Some data's bits have been changed from 1 to 0.
Both info flash and code flash have this problem.

I want to know the reason that might cause this problem, since the
other boards haven't met such problem. There is a voltage supervisor
(MAX706) on board, which can reset the mcu if voltage is lower that
2.9V. So there is no possibility that flash was erased nor written
under 2.7V.

Besides, at info flash, some parameters are store. At code flash,
it's composed of bootloader and firmware. Both have flash program
function.

Can anybody give some suggestions? Thanks.

Beginning Microcontrollers with the MSP430

----- Original Message -----
From: "maple_1982"
To:
Sent: Sunday, March 16, 2008 12:31 PM
Subject: [msp430] SOS: Data corruption of MSP 430 Flash
> Our MCU is MSP430F169. FAE reported that one of our products doesn't
> work. I have checked it and found it's running strangely. I uploaded
> its code data and info flash data via JTAG port and programmer. I
> found some of the data has been changed:
> The original data is 01 D2 C0 12 80 13 41 D3 00 11 C1 D1 81 D0 40 10
> but it's changed to 01 40 40 02 00 00 00 00 00 00 00 01 81 D0 40 10
>
> Some data's bits have been changed from 1 to 0.
> Both info flash and code flash have this problem.
>
> I want to know the reason that might cause this problem, since the
> other boards haven't met such problem. There is a voltage supervisor
> (MAX706) on board, which can reset the mcu if voltage is lower that
> 2.9V. So there is no possibility that flash was erased nor written
> under 2.7V.
>
> Besides, at info flash, some parameters are store. At code flash,
> it's composed of bootloader and firmware. Both have flash program
> function.
>
> Can anybody give some suggestions? Thanks.

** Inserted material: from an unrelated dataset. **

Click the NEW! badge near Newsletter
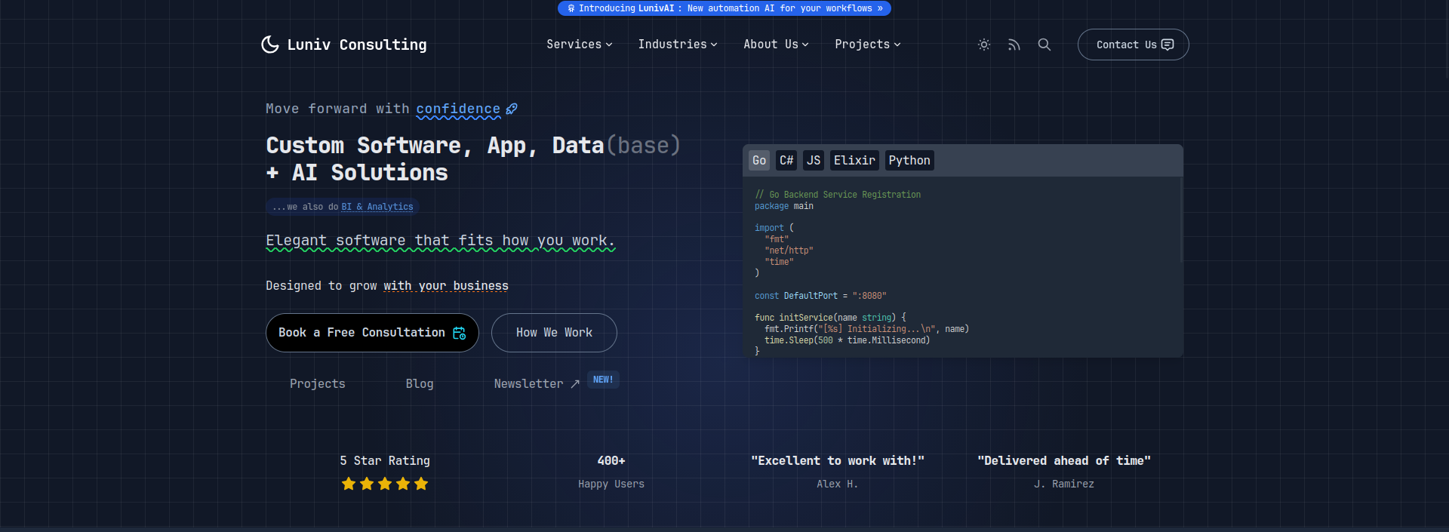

When I worked on military comms systems, built-in test functions were used
to check code integrity when a system was first switched on. That might be a
good idea in your case, even if you find the cause of the problem.

Leon
Does your code do any flash writing of its own? It's virtually
impossible to accidentally write to flash on this processor.

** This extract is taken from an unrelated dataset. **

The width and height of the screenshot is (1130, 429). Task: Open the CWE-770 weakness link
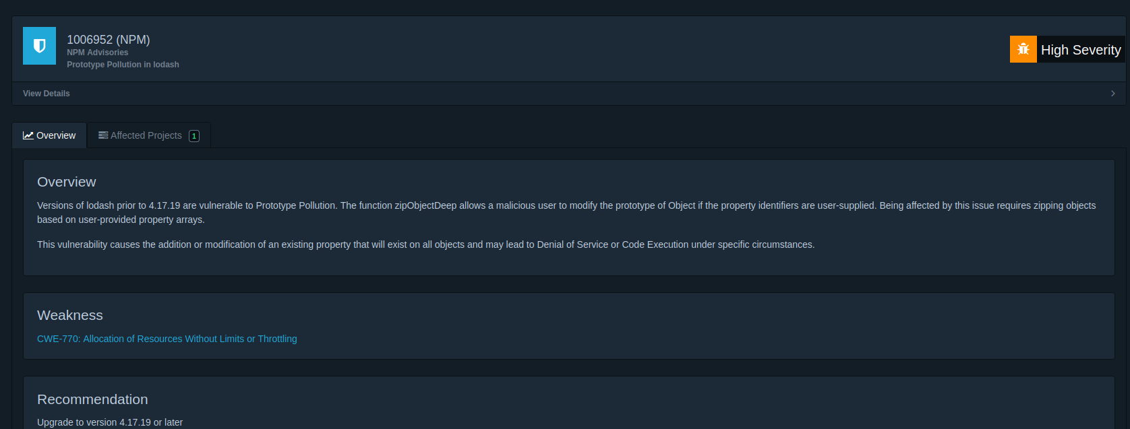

If you do have flash-writing capabilities, you probably have a bug
causing the wrong address to be written. It may be hard to correlate
the data you're reading with the corrupted data in flash because you
can only "write" 1's to 0's and not 0's to 1's (without erasing the
segment).

We have done very strenuous "highly accelerated life testing" and
other stress-tests on the flash and have never found corrupted flash.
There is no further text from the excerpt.